Emerging Economies Should Team Up With The West, Not Fight It
With advanced economies going through tough times, and with capital pouring in, emerging economies managed to lift millions of people out of poverty and give rise to new middle classes. This feat should be celebrated. For every person that has been given a chance to get healthcare or access to higher education that leads to a dignified job, this has been a life changing achievement. And that is true for any country. Yet emerging countries failed to 1) prepare their economies for a commodities bust and 2) contribute to the creation of a multipolar order.
Nowadays, with the commodities bust, emerging economies are going through tough times. Most emerging economies failed to take advantage of the commodity price boom to create a diversified economy and the last thing the global economy needs is division. The North vs South, “Us vs Them” rhetoric was counterproductive and fueled an ill-advised ambition to challenge, rather than work and cooperate with advanced economies. Being anti-West is counterproductive and ultimately detrimental to economic growth and wellbeing of emerging markets. Ultimately, the same cooperative attitude has to also be present in Western countries. It takes two to tango. In the current multipolar economic disorder, this is harmful for shared prosperity as it further incentivises a dangerous race to the bottom. A race to the bottom that disregards hard fought global rules, principles, and multilateral progress.
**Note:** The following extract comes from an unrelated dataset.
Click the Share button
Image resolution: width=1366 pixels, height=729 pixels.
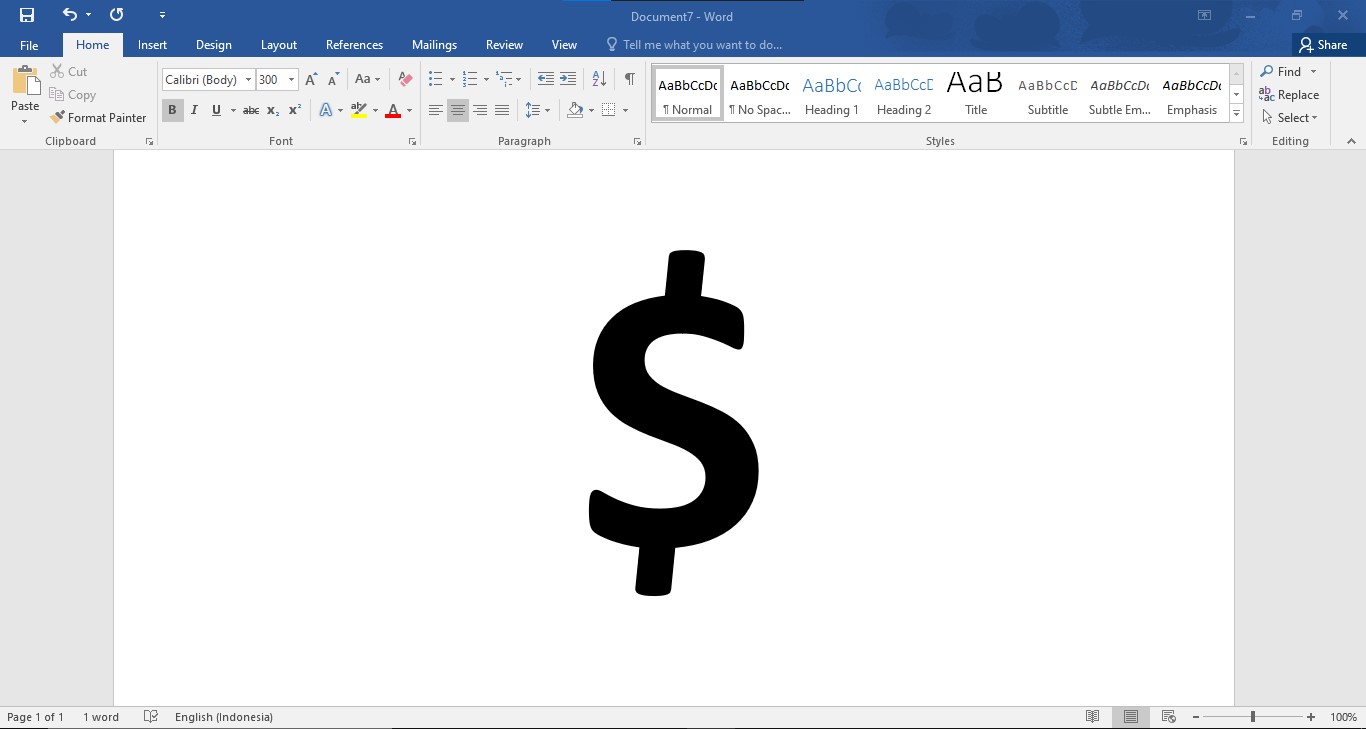coord(1322,45)
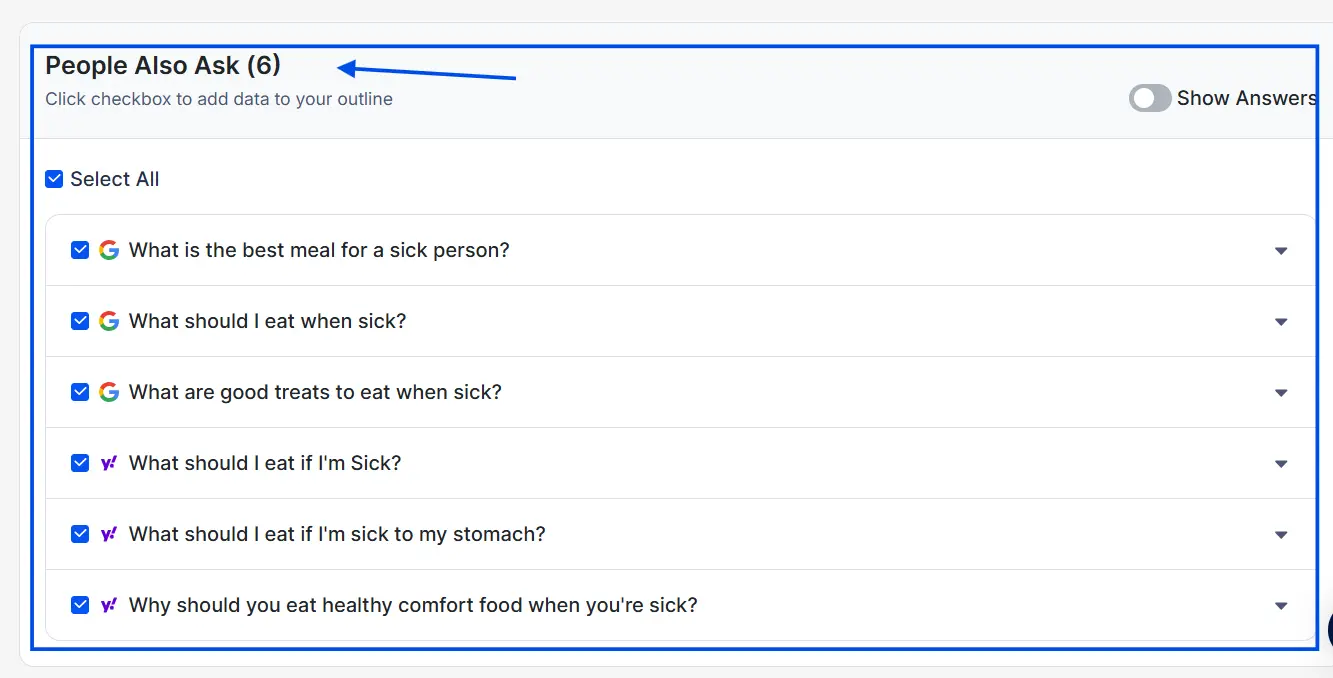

At a time when international vision and collective action is urgently required – and inevitable, given the interconnected global economy we live in – emerging economies need to be constructive and cooperative for the benefit of all.
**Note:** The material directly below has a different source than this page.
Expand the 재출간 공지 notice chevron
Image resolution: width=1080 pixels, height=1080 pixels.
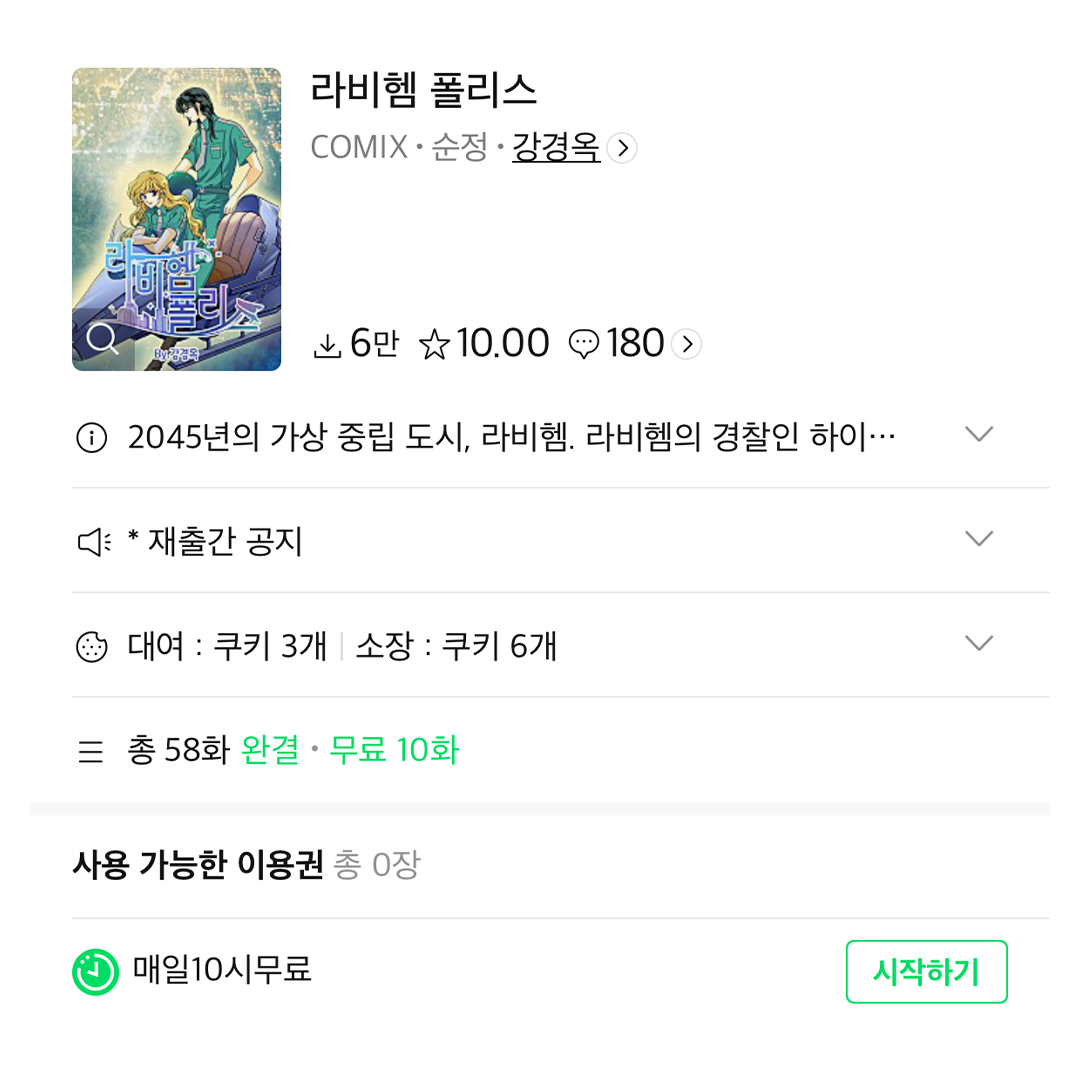[x=979, y=538]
Putting aside the unlikely event of a new source of demand for commodities appearing, emerging economies will not see the same levels of growth in the next five to 10 years as they did in the previous decade. This time around, emerging economies should look beyond sectors vulnerable to boom and bust cycles and shoot for the next stages of development by promoting economic diversification, top-class universal education and training, well-regulated and liquid capital markets, properly functioning tax systems, trusted and effective public and private institutions, universal healthcare, innovation and entrepreneurship, protection of workers’ rights, civil rights and liberties, the rule of law and strong democratic governing institutions. Unfortunately, these are not yet the characteristics of many emerging markets. But they do represent the ambitions of their people. To achieve this, there is a need to synchronise the global economy. Like advanced economies, the BRICS should follow through on their G20 commitments, to work closely with all members, and consolidate the G20’s role as the premier forum for global financial and economic cooperation.